Exercise aim: Using only the entries below, copy exactly the lines that begin at the one with "Контакты (211, 2511)" and end at the one with "Monde du travail", both included. Drop the pictures.

Available data:

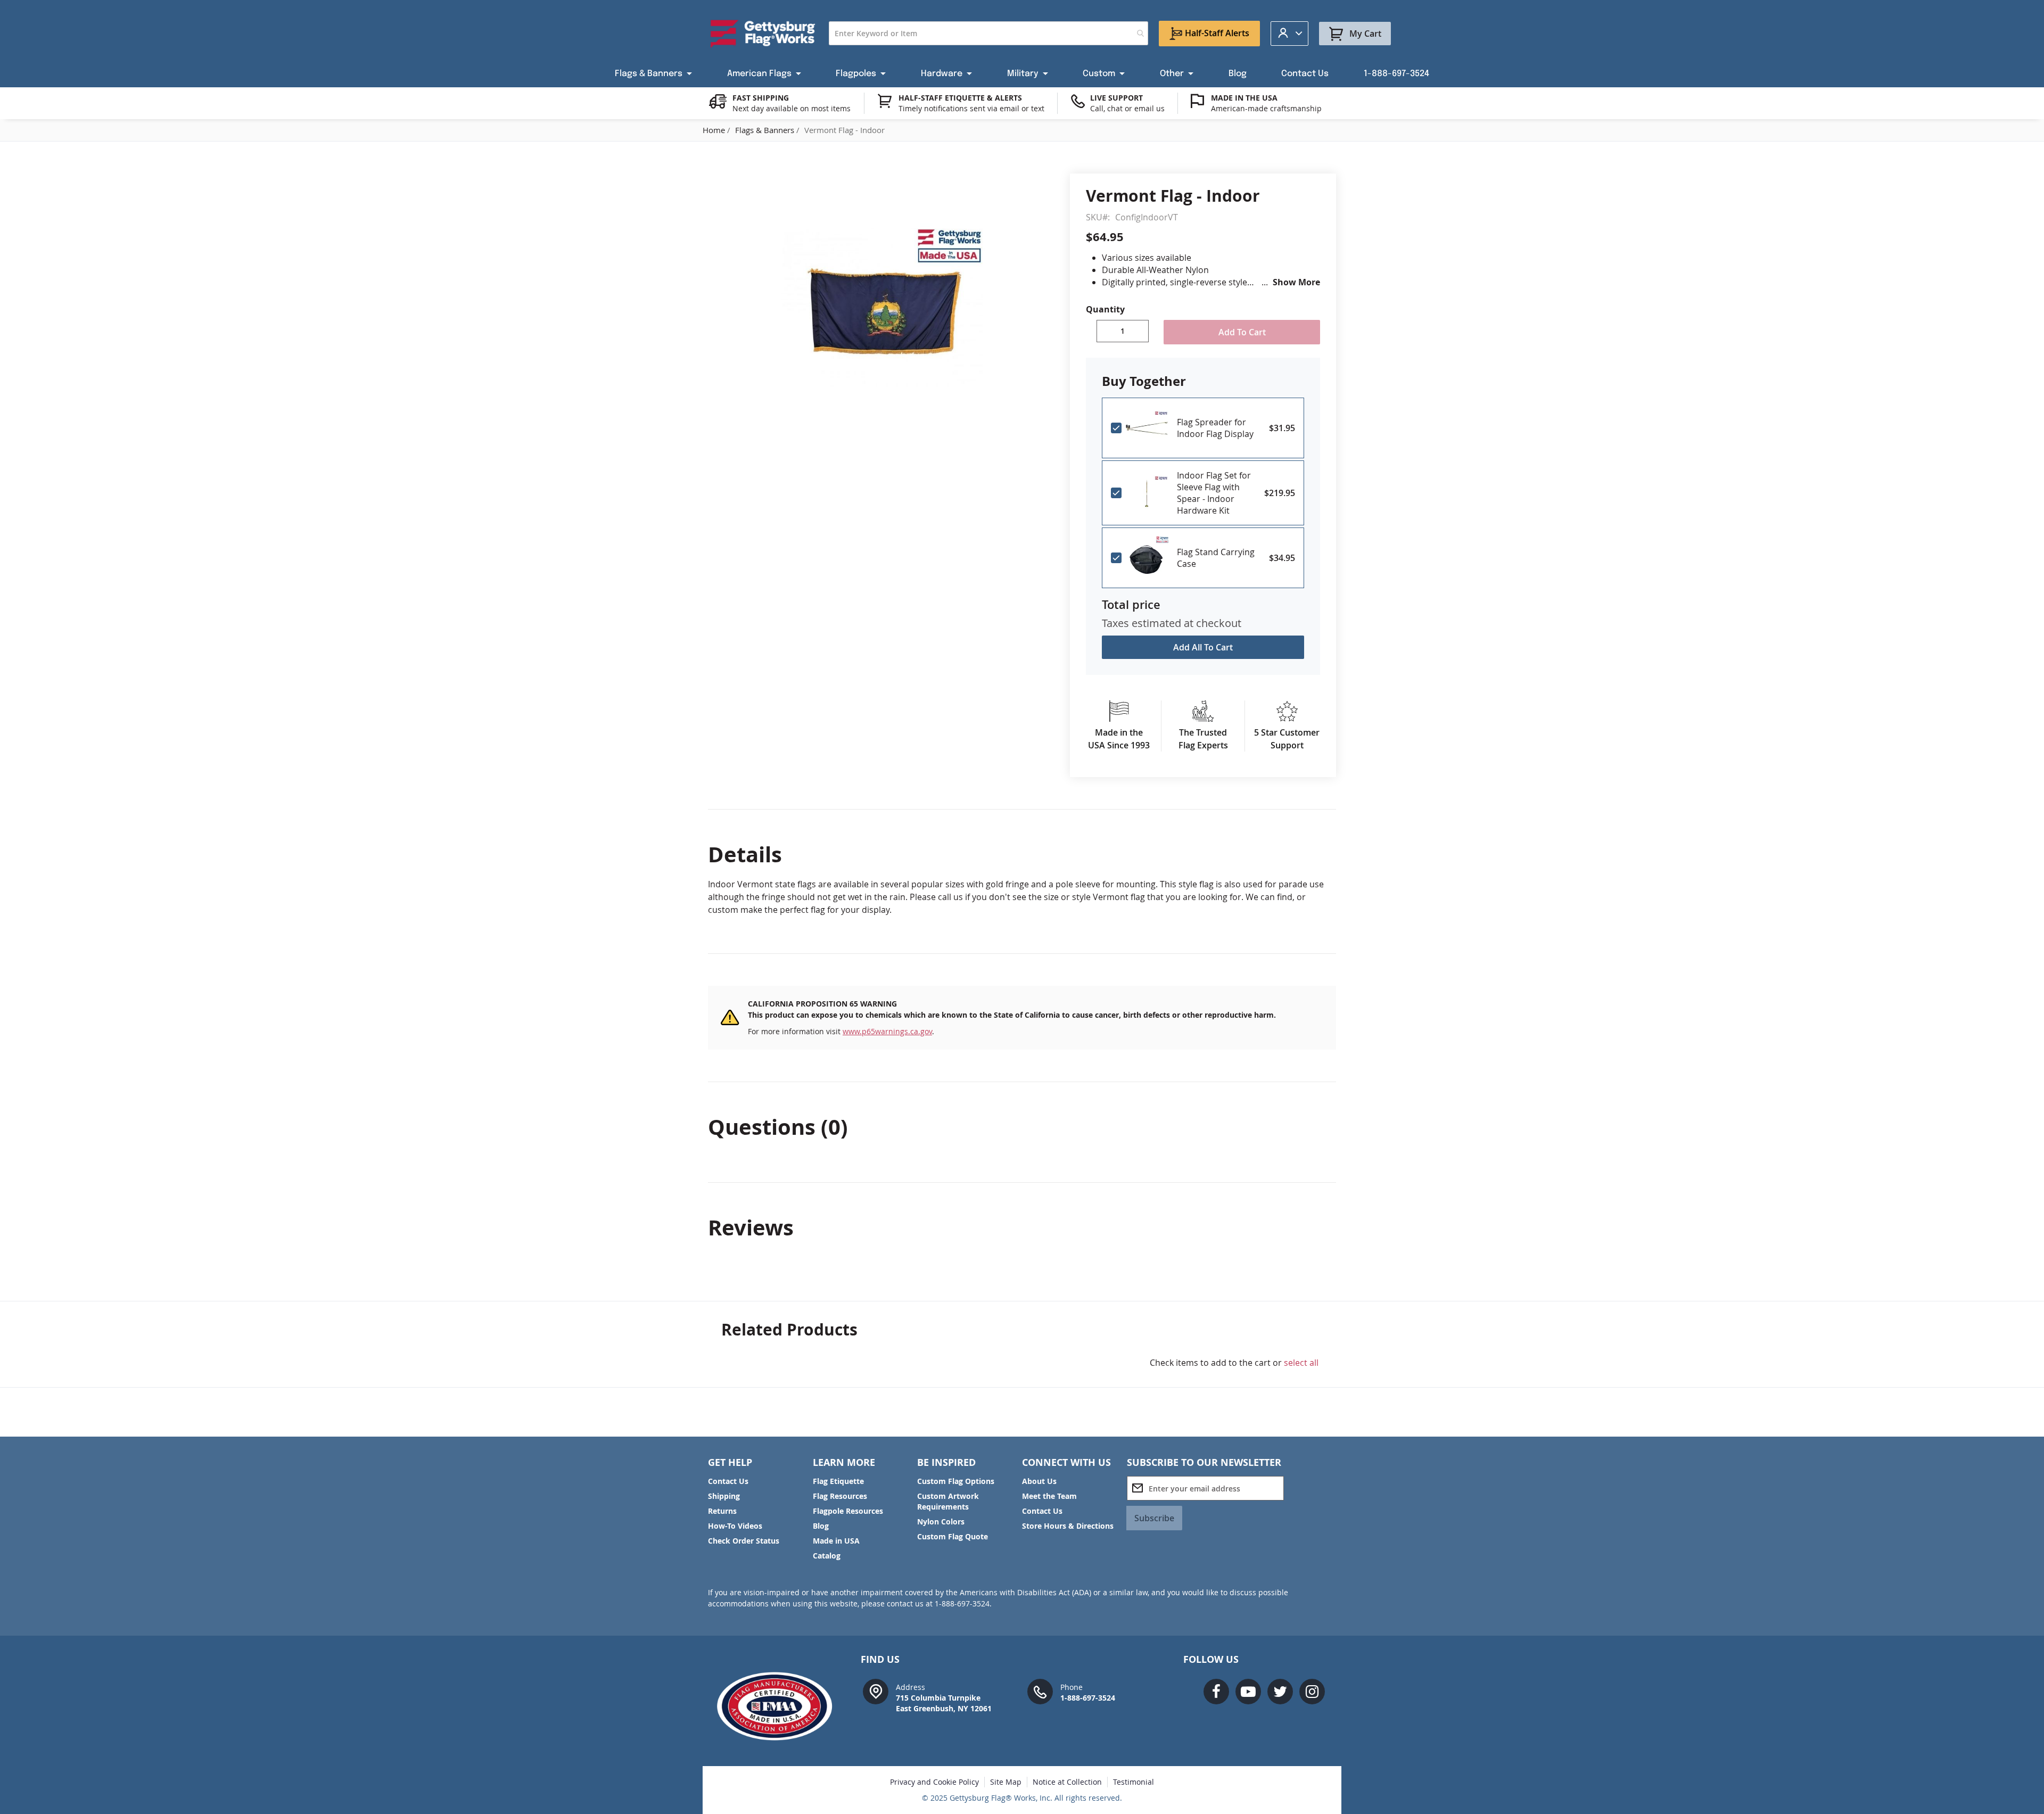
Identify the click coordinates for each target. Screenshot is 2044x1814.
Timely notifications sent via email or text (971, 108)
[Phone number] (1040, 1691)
---
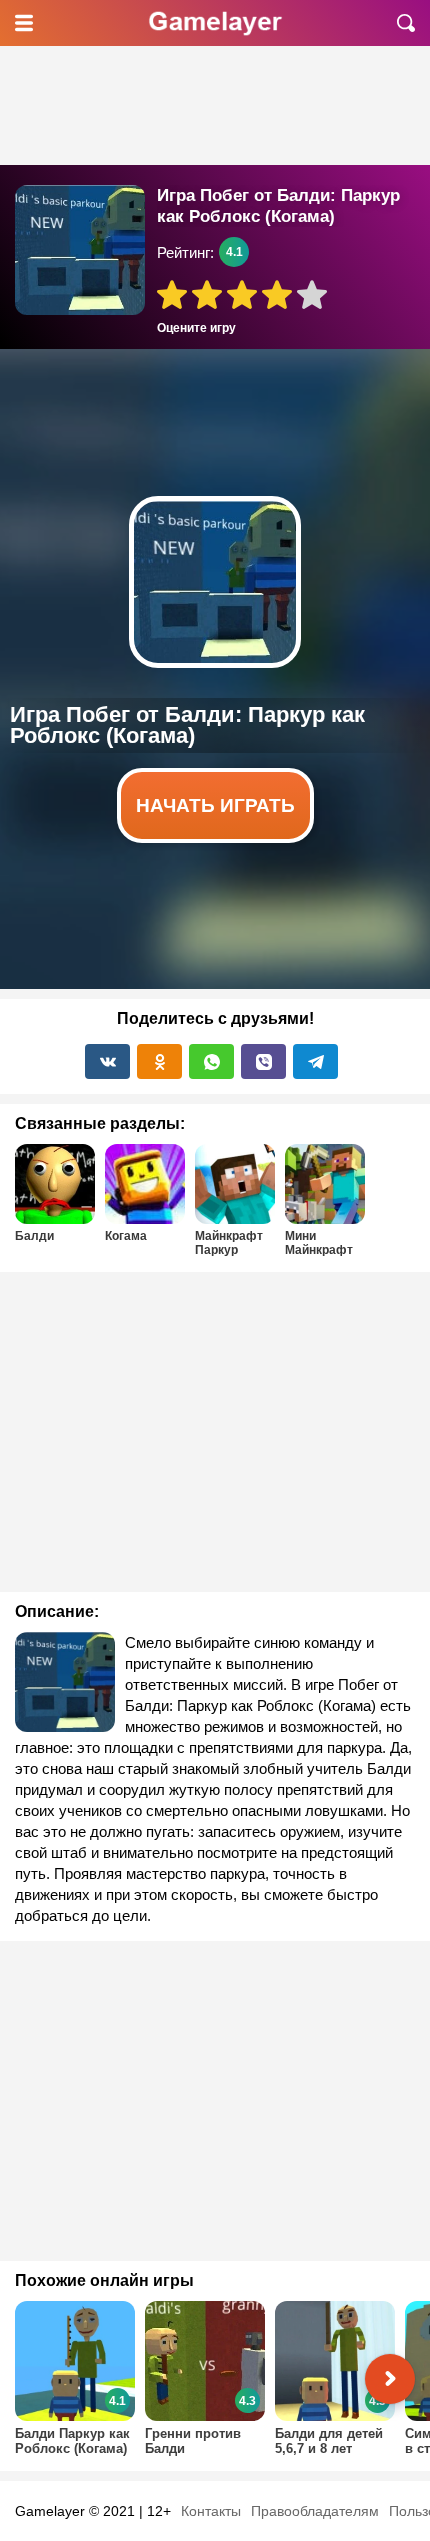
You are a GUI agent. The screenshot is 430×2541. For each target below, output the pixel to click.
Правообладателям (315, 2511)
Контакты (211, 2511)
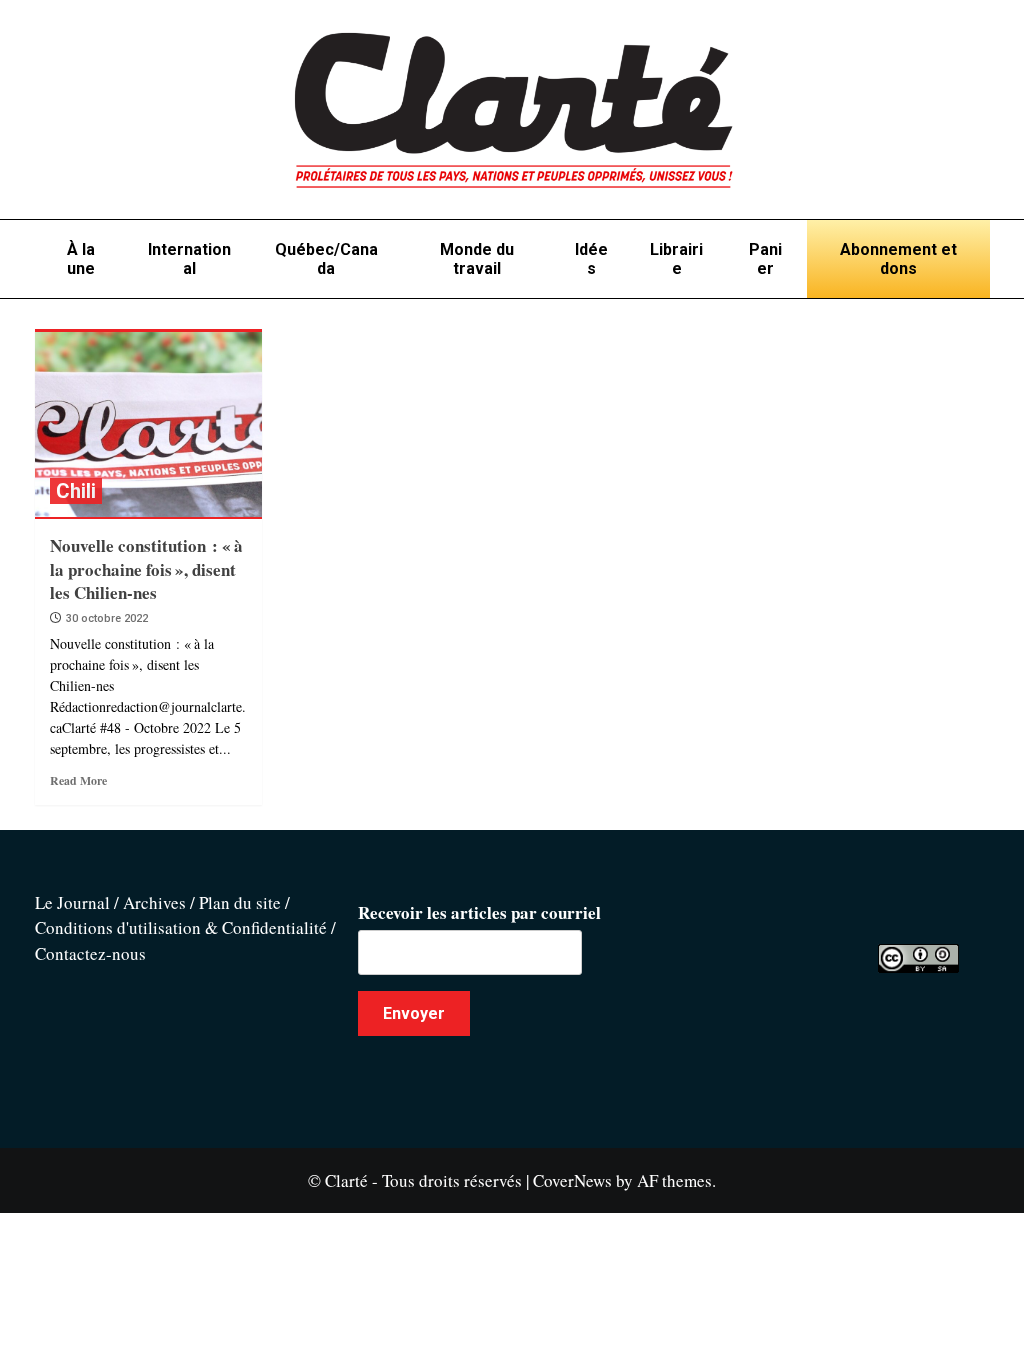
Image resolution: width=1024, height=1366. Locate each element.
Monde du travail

Answer:
Контакты (211, 2511)
Image resolution: width=1024, height=1366. Locate each element.
Monde du travail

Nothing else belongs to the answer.